Question
I was in a restaurant recently and the menu included "double-cut pork chop". The person I was with ordered this, but it looked like an ordinary pork chop to me. (I don't eat pork so I don't have a lot of experience with this -- just what I've seen others eat.) Google led me to speculation, but nothing authoritative, that they're thicker; one site said up to 20oz, but the menu in this restaurant said 10oz. (I also searched Seasoned Advice but didn't find anything.)

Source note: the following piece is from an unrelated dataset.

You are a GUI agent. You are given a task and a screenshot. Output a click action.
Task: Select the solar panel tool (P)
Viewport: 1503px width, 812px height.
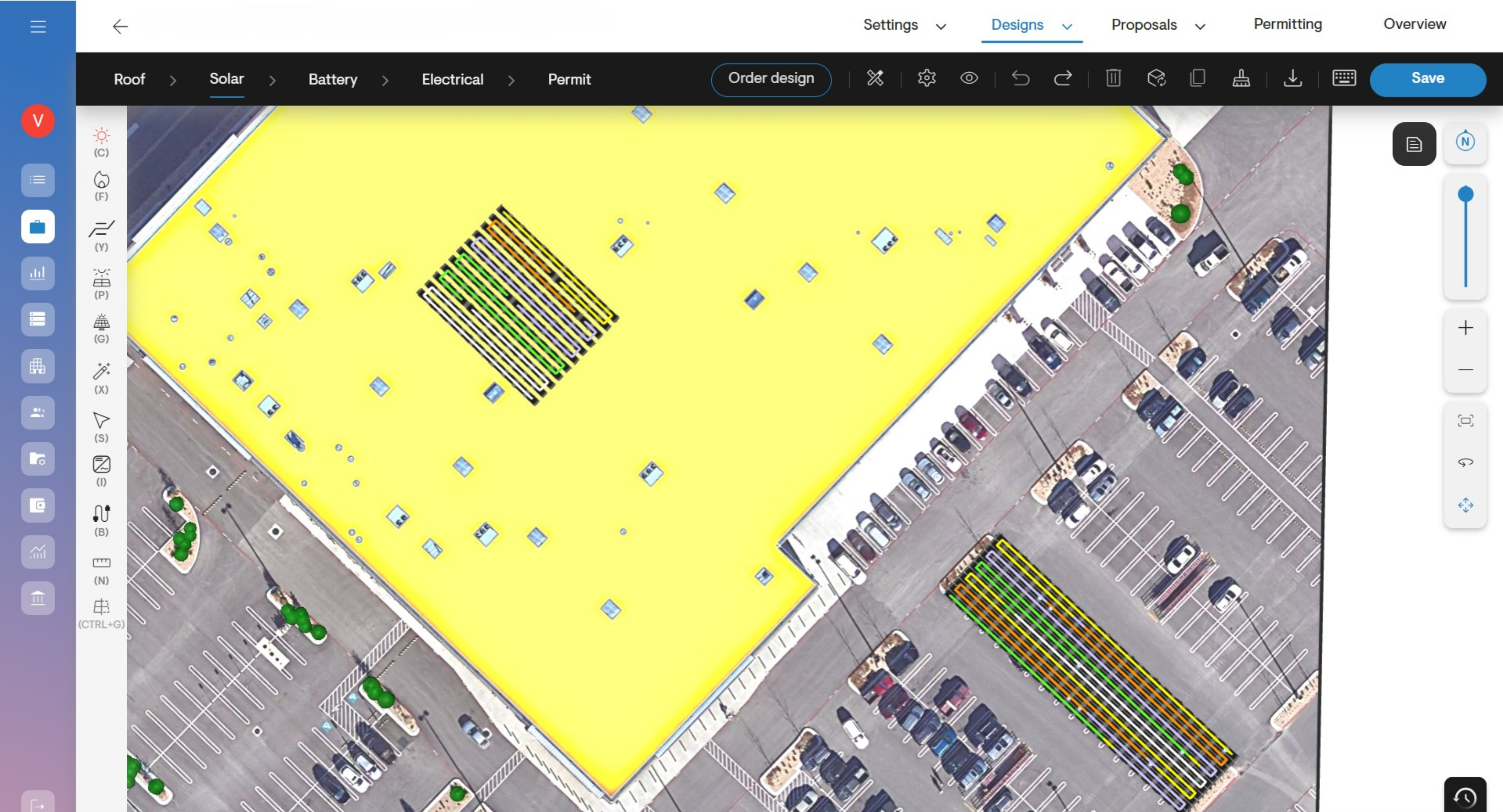tap(102, 284)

Are double-cut chops cut from a different part of the animal (more toward the center, maybe?), or is it just a wider cut from wherever the butcher was cutting anyway, or is the Google speculation wrong and it means something different? And is this term specific to pork, or are there other kinds of double-cut chops (e.g. lamb)?
Answer
The term "double" is not specific to pork - it's also used with lamb - but it means something different in each case.

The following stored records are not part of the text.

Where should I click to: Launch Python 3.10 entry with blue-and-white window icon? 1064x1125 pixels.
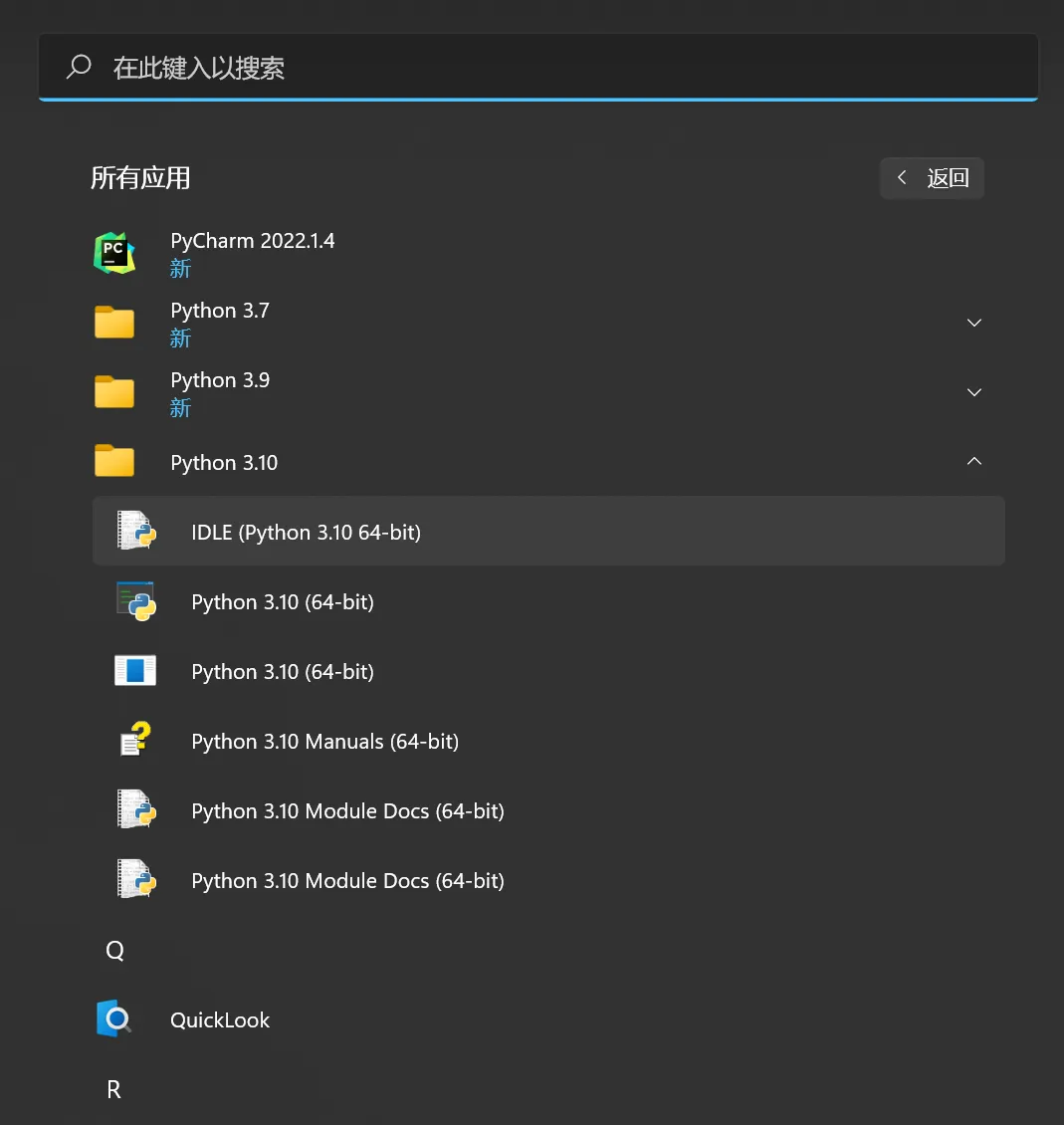tap(135, 671)
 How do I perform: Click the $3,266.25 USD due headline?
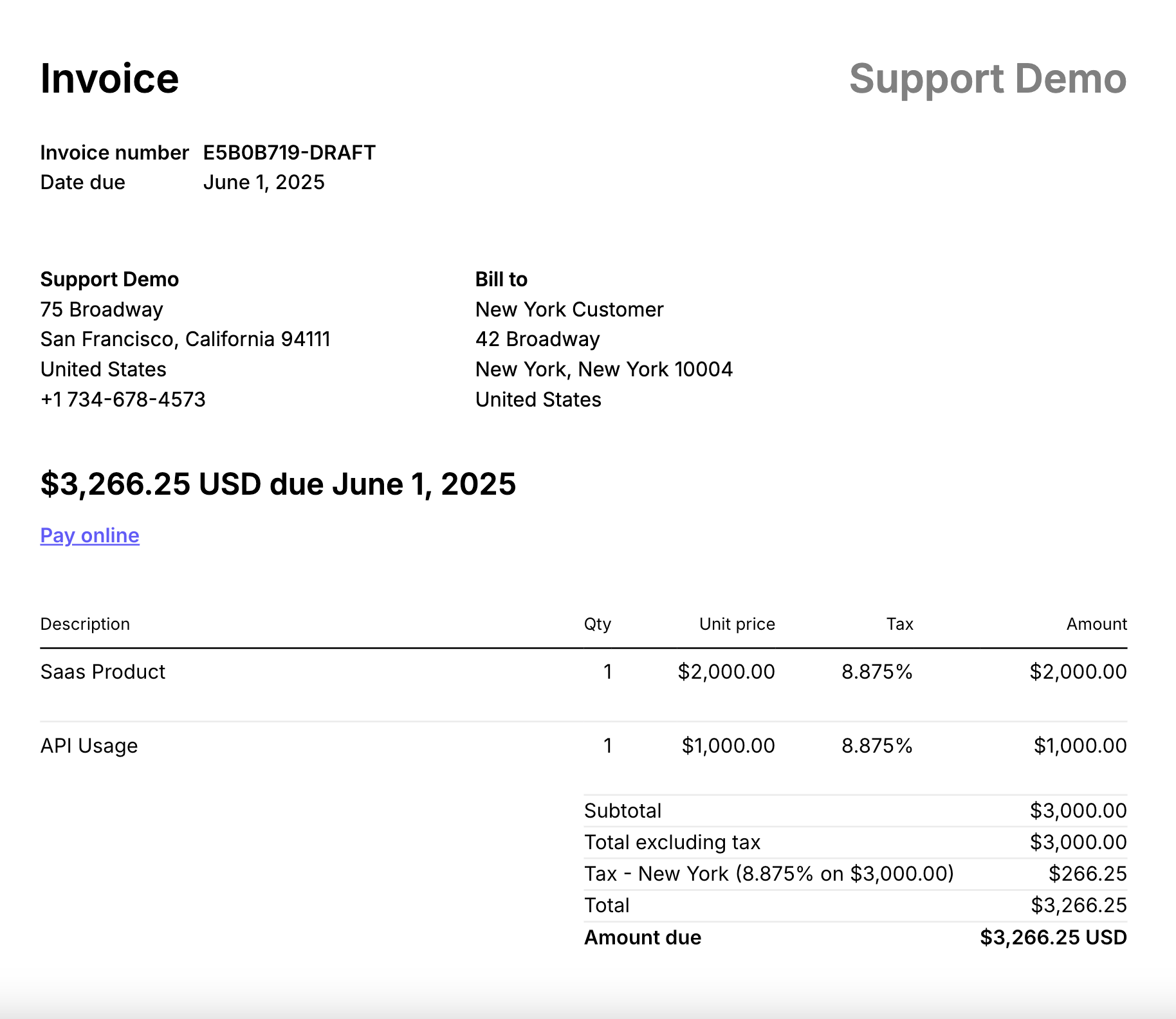278,484
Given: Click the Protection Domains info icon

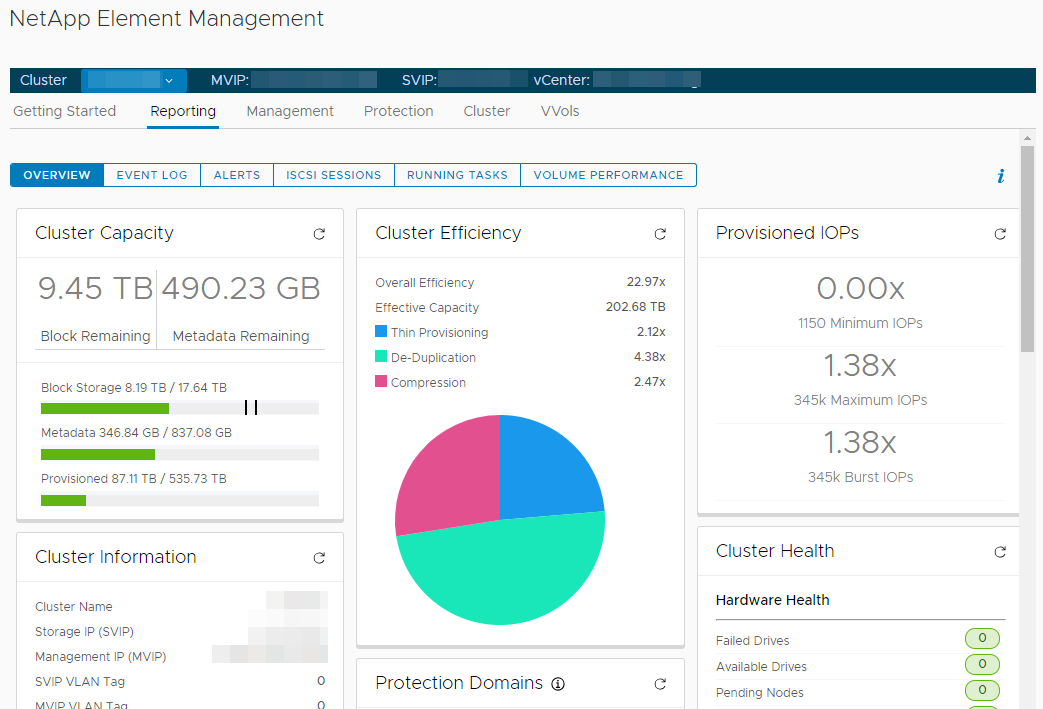Looking at the screenshot, I should click(558, 684).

A lamb double chop or loin double chop differs from a regular loin chop by including both the top loin and tenderloin, but not the flank. It hasn't actually been cut twice.
A pork butterfly chop is sometimes called a "double chop" because, as the name implies, it's been butterflied. A very thick cut is taken from the loin eye and then cut again to make the butterfly.
Of course, if you cut a butterflied pork chop in half, and served just one half, it would basically be a regular pork chop. So if you that's what you actually got, I'd call it a marketing gimmick.
I've never actually heard the term "double-cut chop" - there are some vague references to it on Google, but as far as I know, it's not a proper butchering term. Perhaps the term got relayed through several people and mutated somewhere along the way.